[Consignes]
1. Dans l'article sur les whiskies August 17th, quel poste Laurent Elvetici occupe-t-il chez Wave Distil ?
2. Poursuivez l'article sur les whiskies August 17th à partir de l'endroit où il s'arrête.

[Document]
=======

10 Février 2020
Par l'intermédiaire de mon activité de freelance, j'ai eu l'occasion de croiser Laurent Elvetici, qui est sales manager chez Wave Distil, producteur des whiskies August 17th.
J'ai eu l'occasion de tester toute la gamme, qui se décline en trois grandes lignes.
Il est évident que nous ne sommes pas en face d'une distillerie écossaise de 150 ans, je ne l'y comparerai pas, je ne la jugerai pas de cette manière.
Nous avons la série August 17th maturation Porto/Cognac, déclinée en 3Y, 5Y Brutus et 7Y Julius.
Ensuite le Skot'Tiche, réalisé sur base du 3Y Porto/Cognac et fûts neufs et puis sept versions placées sous le label Single Cask W... avec un focus sur les finitions.
Alors, la première fois que j'ai vu ça, j'étais vraiment inquiet je ne le cache pas, des fûts de Porto et de Cognac croisés avec une finition Banyuls pff comment dire... je n'y aurait pas été spontanément.
Mais à l'image d'un Miclo et des ses fûts de liqueur de cerise... voilà un produit qui se veut résolument différent, c'est bien de cette façon que j'ai abordé le sujet, j'ai placé ce que je connais du whisky dans une petite boite pour simplement juger le produit sur ses qualités et éventuels défauts.
Ce n'est pas un article partisan, pas question d'essayer de vous convaincre de quoi que ce soit, mais qui souhaite un peu bousculer une sorte de morale unique censée désigner ce qui a sa place ou pas dans ce petit monde.
Nez : Nous sommes directement plongé dans l'univers du Marsala, qui pourrait être celui d'un vin de même nature. Avec ce côté raisins sucrés, des notes d'oxydation. C'est assez puissant et atypique. Des épices viennent partager l'avant plan. L'ensemble est gras, bien fruité, mais sans basculer dans l'extrême bizarrerie, ça reste cohérent et identifié whisky.

=======

[Données fournies]
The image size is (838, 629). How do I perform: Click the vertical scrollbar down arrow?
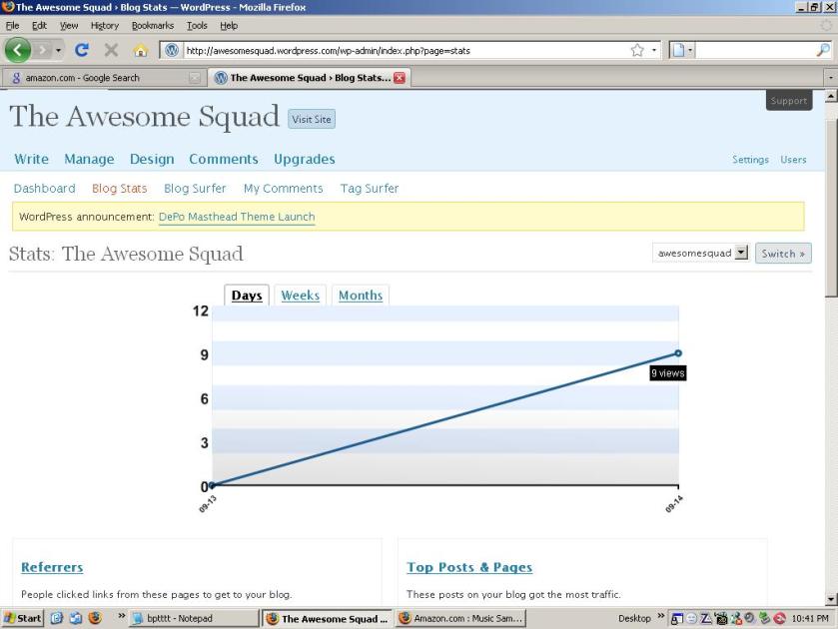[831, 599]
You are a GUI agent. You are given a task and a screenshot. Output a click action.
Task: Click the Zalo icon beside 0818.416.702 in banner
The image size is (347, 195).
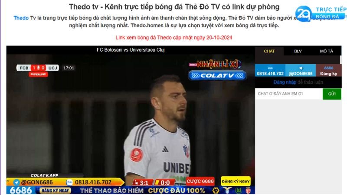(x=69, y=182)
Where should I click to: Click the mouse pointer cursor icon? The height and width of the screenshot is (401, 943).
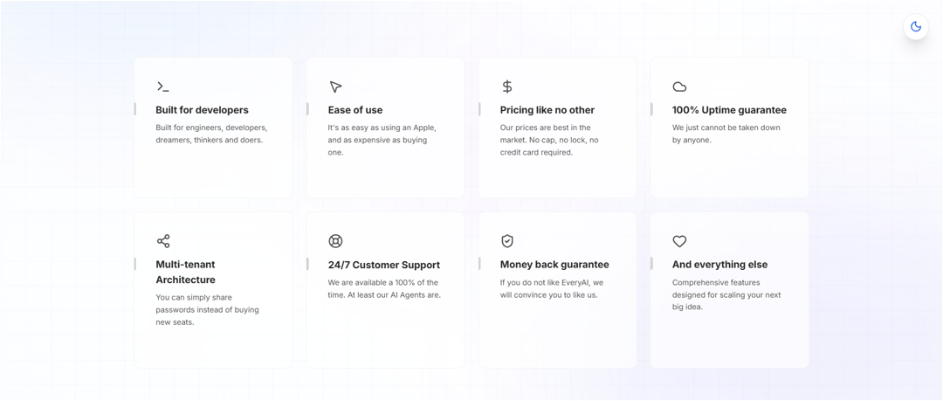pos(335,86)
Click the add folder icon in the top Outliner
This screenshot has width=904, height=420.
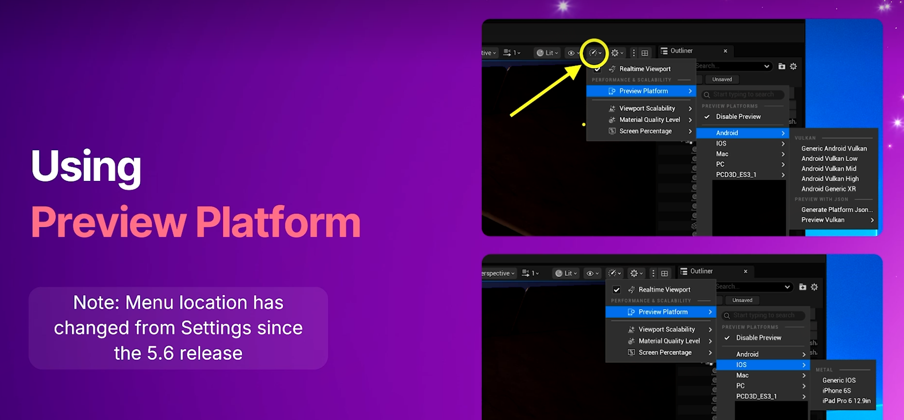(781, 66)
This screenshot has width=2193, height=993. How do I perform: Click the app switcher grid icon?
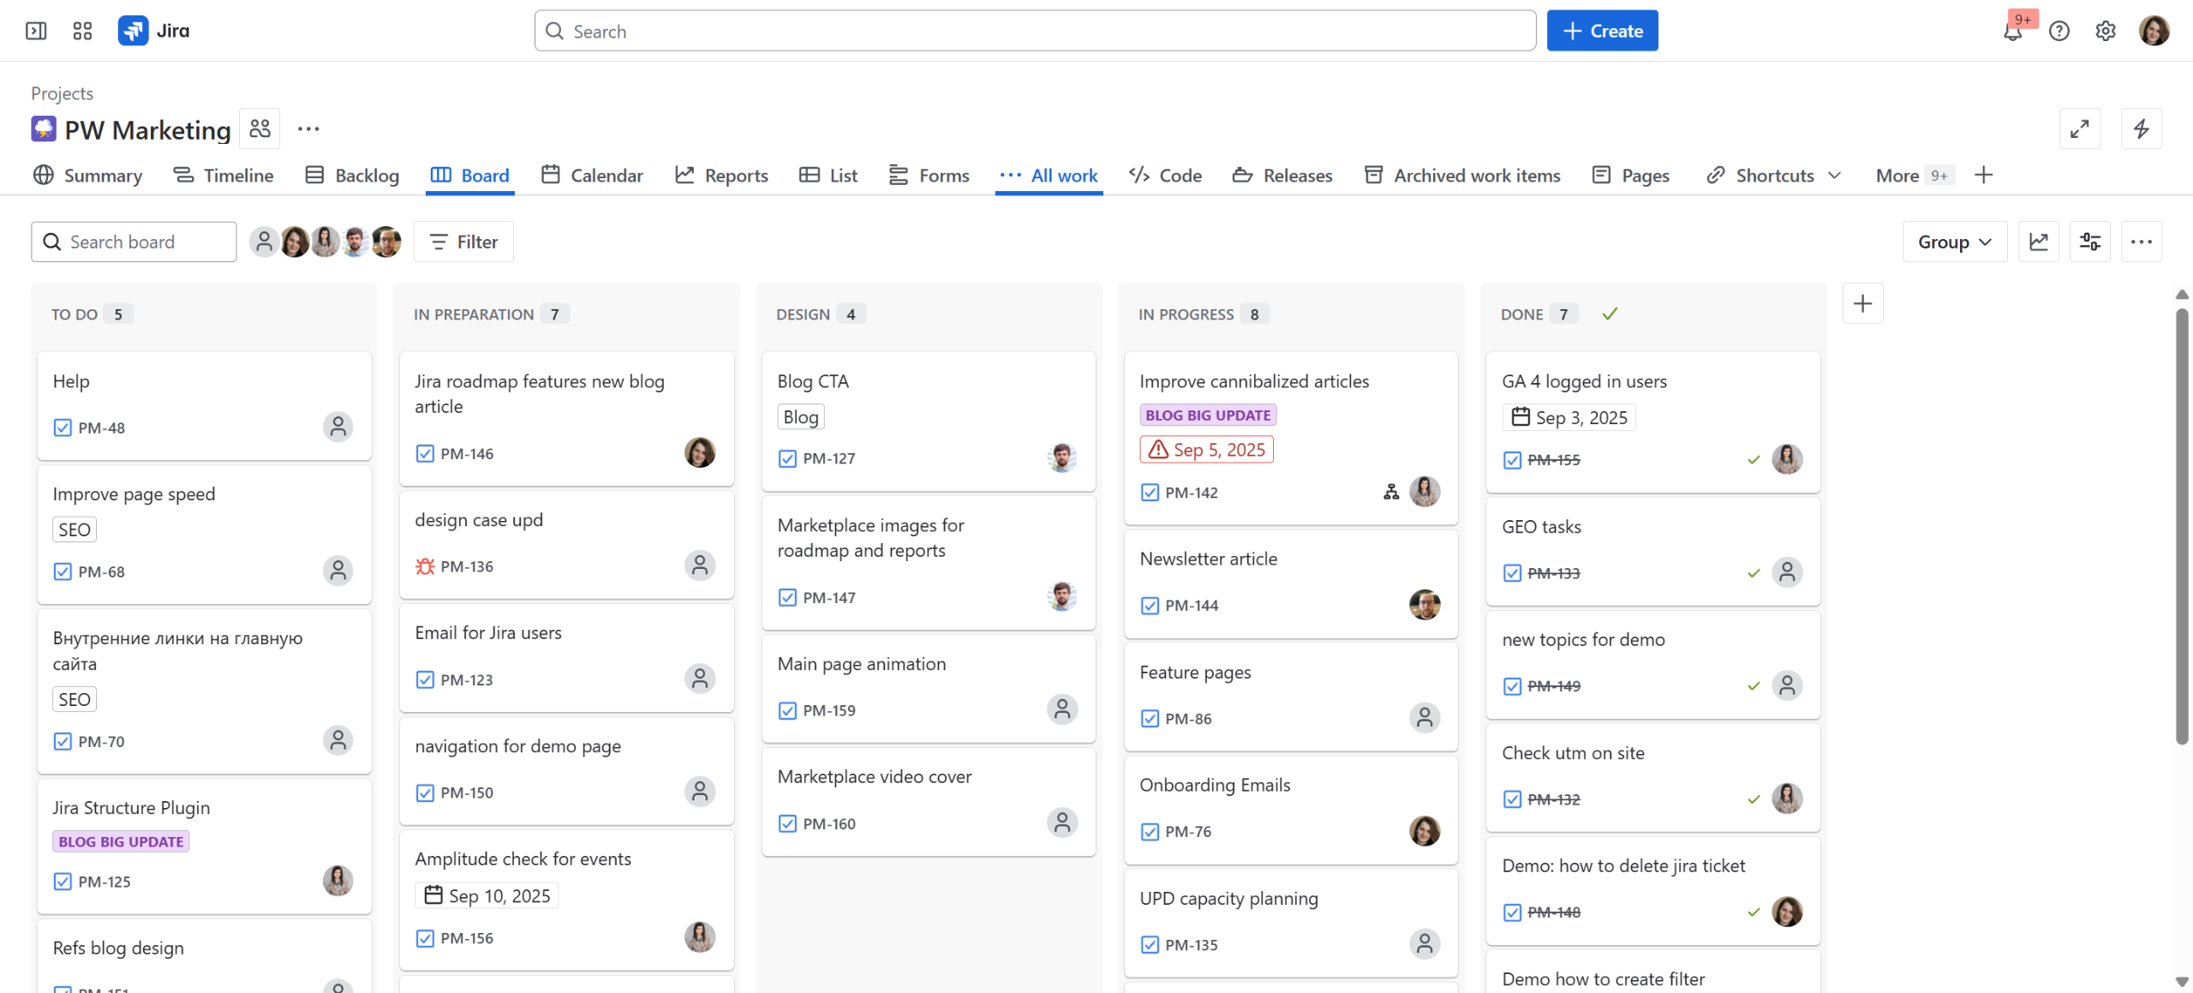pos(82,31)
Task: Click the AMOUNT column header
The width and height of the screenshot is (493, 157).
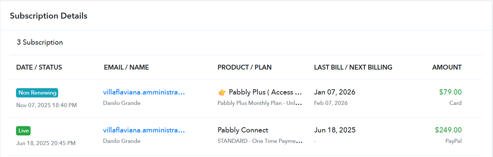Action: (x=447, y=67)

=======

[Réponses attendues]
1. Il est sales manager chez Wave Distil.

2.
Bouche : Immanquablement ça reste très marqué, plus que la moyenne je dirais, probablement pour deux raisons. La première est que la partie Marsala du vieillissement est pratiquement égale à la première phase de maturation et la seconde est que nous sommes sur un whisky qui est encore un peu jeune et plein de vigueur. Mais encore une fois ça passe très bien, avec une dose de bois, d'épices justement dosées. Je retrouve cette présence du raisin, de l'oxydation qui rendent ce whisky différent et je crois que c'est ce qui est recherché ici.
Finale : Belle longueur, sur ce moût de raisin.
Nez : La fumée est fine et accompagnée de notes acidulées, citronnées. Très franchement sur cette phase de la dégustation, je pourrais croire en un jeune Islay sans aucun problème. Vraiment bien marqué par le côté salin, gras, malté. J'imagine un truc genre Peat de chez Elements of Islay ou quelque chose dans le genre.
Bouche : Gras à souhait, sur des fruits secs. Sucrosité du malt et salinité...bah du sel. Franchement très très beau whisky, sans aucun défaut. La fumée est bien placée, le niveau d'alcool aussi. Décidément ces fûts de Laphroaig ça marche du tonner, j'avais déjà eu l'occasion de tester un Penderyn, exactement sur les mêmes bases et c'était aussi une réussite. C'est vif, pétillant, une épreuve qui désigne un bon distillat de départ.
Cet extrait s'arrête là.